- _Problem to work on_: Copy every line of the data in which the word "agent" occurs.

- _Working data_:
▽

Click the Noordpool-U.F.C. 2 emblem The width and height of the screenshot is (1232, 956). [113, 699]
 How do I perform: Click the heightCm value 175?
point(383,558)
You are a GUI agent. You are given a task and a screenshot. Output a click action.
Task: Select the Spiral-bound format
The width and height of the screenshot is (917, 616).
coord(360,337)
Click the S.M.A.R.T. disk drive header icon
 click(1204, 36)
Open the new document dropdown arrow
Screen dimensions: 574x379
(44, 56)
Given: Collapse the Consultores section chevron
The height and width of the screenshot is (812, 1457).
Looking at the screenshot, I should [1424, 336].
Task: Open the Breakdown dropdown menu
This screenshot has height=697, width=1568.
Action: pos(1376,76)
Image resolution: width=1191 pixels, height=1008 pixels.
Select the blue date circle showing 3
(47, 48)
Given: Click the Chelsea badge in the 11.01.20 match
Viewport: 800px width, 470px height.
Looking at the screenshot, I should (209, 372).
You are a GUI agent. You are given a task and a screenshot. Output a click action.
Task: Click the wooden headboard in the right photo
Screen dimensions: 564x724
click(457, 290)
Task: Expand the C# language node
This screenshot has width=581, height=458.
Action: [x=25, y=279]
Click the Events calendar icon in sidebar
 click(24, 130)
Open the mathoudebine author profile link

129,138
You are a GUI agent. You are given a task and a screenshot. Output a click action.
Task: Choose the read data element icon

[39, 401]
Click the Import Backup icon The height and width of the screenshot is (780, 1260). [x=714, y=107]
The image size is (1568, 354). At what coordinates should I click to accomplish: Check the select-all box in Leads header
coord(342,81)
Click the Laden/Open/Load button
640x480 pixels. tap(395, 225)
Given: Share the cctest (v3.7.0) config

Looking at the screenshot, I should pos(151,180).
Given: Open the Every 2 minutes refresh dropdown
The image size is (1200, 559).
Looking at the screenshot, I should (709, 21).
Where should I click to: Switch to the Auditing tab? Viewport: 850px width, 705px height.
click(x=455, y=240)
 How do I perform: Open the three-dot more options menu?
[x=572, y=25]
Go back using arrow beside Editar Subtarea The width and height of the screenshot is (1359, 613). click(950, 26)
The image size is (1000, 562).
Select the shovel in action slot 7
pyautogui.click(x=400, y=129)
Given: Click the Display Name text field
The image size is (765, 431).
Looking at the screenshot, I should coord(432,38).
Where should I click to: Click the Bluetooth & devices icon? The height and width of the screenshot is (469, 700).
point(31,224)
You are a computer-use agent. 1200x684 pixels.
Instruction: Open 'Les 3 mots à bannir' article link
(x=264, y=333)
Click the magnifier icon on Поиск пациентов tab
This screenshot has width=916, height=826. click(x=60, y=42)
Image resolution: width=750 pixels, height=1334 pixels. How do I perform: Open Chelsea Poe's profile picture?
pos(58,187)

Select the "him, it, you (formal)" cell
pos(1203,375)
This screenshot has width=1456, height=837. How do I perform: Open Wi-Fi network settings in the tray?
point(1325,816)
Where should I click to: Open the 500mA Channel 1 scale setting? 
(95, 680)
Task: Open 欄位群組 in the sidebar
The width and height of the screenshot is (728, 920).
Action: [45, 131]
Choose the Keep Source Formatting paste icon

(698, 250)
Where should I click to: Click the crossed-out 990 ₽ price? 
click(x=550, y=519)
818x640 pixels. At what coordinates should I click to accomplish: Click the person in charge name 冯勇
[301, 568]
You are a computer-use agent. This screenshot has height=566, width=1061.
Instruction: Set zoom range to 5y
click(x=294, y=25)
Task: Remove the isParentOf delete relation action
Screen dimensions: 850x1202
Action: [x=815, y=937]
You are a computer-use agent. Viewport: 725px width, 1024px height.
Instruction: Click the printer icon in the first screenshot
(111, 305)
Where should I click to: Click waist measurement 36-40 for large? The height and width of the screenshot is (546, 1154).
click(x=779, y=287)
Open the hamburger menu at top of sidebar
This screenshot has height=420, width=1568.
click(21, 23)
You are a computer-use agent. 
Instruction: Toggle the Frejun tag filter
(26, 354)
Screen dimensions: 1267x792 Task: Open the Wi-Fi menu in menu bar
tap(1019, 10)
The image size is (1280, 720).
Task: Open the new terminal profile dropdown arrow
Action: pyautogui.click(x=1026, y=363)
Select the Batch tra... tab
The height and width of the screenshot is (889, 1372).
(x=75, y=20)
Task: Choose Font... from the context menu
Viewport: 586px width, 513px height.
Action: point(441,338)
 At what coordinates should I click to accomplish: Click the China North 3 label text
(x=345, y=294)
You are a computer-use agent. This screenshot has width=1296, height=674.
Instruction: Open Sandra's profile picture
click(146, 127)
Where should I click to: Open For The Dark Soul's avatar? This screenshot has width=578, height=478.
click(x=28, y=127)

△

- _Solution_:
You are a GUI agent. You are given a task and a screenshot. Output a click action.
You are a GUI agent. You are given a task and a screenshot. Output a click action.
You are a GUI agent. You are given a task and a screenshot. Output a click action.
You are a computer-use agent. 1200x684 pixels.
You are a computer-use agent. This screenshot has height=566, width=1061.
You are a computer-use agent. Viewport: 725px width, 1024px height.
You are a computer-use agent. 
You are a computer-use agent. This screenshot has width=1296, height=674.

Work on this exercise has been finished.